Self-Signed SSL Certificate in Local Profiler Causes Browser Warning

When visiting a site that uses a self-signed SSL certificate, browsers will often present a warning that the site is not to be trusted (sometimes saying the site may be "dangerous" and/or "potentially fraudulent").  Most browsers will force the end user to confirm that they are willing to trust the certificate prior to loading the page.  This is normal when dealing with self-signed certificates, and it is completely safe to accept the self-signed certificate that was generated when you deployed the PaaSLane local profiler.

For our customers utilizing our local profiling capability, PaaSLane provides a link to the customer's local profiler when uploading an application for profiling. This link opens a page which connects to the local agent.  The first time this is done from a given browser, the warnings described above will usually occur.

To avoid/eliminate this warning, customers have three choices:

  1. Add the self-signed certificate as a trusted certificate in the browser (instructions detailed below).  This only has to be done once from any browser used to access PaaSLane.
  2. Replace the self-signed certificate with an SSL certificate obtained from a recognized SSL certificate authority (Examples: Symantec, Comodo).
  3. Connect without SSL (not recommended). 

Instructing browsers to trust the self-signed certificate

The following sections demonstrate how to trust the self-signed certificate in the three most common browsers.  Jump to: Chrome | Firefox | Internet Explorer  | Safari

 Google Chrome

Click on Proceed anyway to bypass SSL warning in Chrome.


Mozilla FireFox

Click on I Understand the Risks, then click on Add Exception....

Next click on Get Certificate, and finally Confirm Security Exception to bypass SSL warning in FireFox.


Microsoft Internet Explorer

internet explorer self signed ssl warning

When you see this popup, close the popup, and then in the main PaaSLane browser window, click on Internet Options on the Tools menu item, choose Trusted Sites and then click the Sites button


From the resulting modal (below), click Add to add your prefilled site to the list of trusted sites. (This should be the site associated with your local profiler. e.g. https://my.local.profiler )

Click Close and then OK to return to the main browser window.

Reload the page and click “Test Connection to Profiler”. Click Continue to this website( not recomended).

When prompted, click the red error message and then View certificates as shown below.

Click the Install Certificate button on the resulting dialog which will take you into a Certificate Import Wizzard.

In the wizard click Next to begin, choose Place all certificates in the following store and then click the Browse button as shown below.

After clicking the Browse button, select the Trusted Root Certification Authorities option and click OK to return to the wizard.

When back in the wizard, choose Next and then Finish. After this, a Security Warning will be presented letting you know that you are about to install this certificate.

If you are comfortable with this, select ok and then ok again to get out.

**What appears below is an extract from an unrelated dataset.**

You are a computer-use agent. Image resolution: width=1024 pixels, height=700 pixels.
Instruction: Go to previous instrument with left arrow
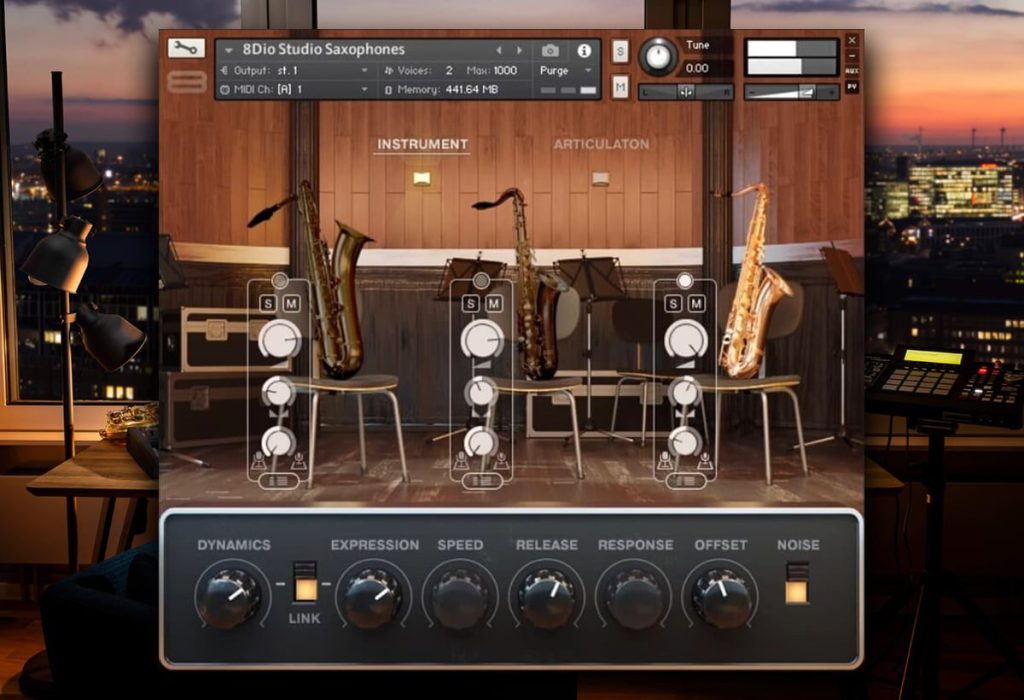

Then close popup, and again return to the main PaaSLane browser window and return to Internet Options -> Security -> Trusted Sites -> Sites and remove your site from the list of trusted sites.  Click Close and then OK to return to the main browser window.

Click “Test Connection to Profiler”.  This should now bring up the popup with no warnings.

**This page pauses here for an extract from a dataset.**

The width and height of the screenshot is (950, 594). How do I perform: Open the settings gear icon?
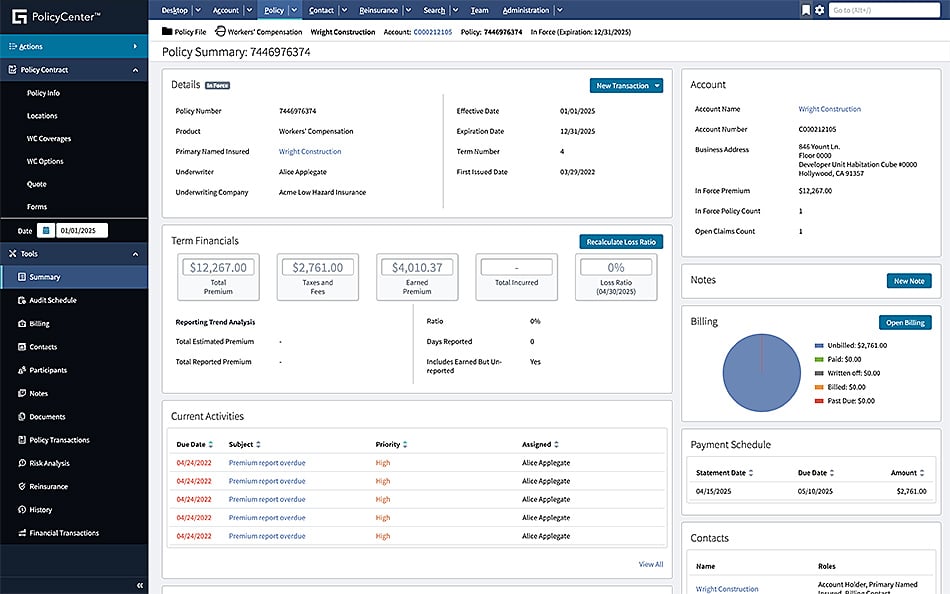pos(820,10)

At this point you should be fine.



Click the Show Certificate button


Open the Trust option below the certificate image.


Select Always Trust in the drop-down “When using this certificate”

Then, click Continue.


Remember, this warning is simply letting you know that the SSL certificate was self-signed. In the case of accessing your own server this isn't a problem at all, and you can simply tell your web-browser to accept the self-signed SSL certificate and continue.

Where you would typically take caution on these types of errors would be if you were accessing your bank or a credit card's website, as that could be an indication your secure data isn't properly going to the right server.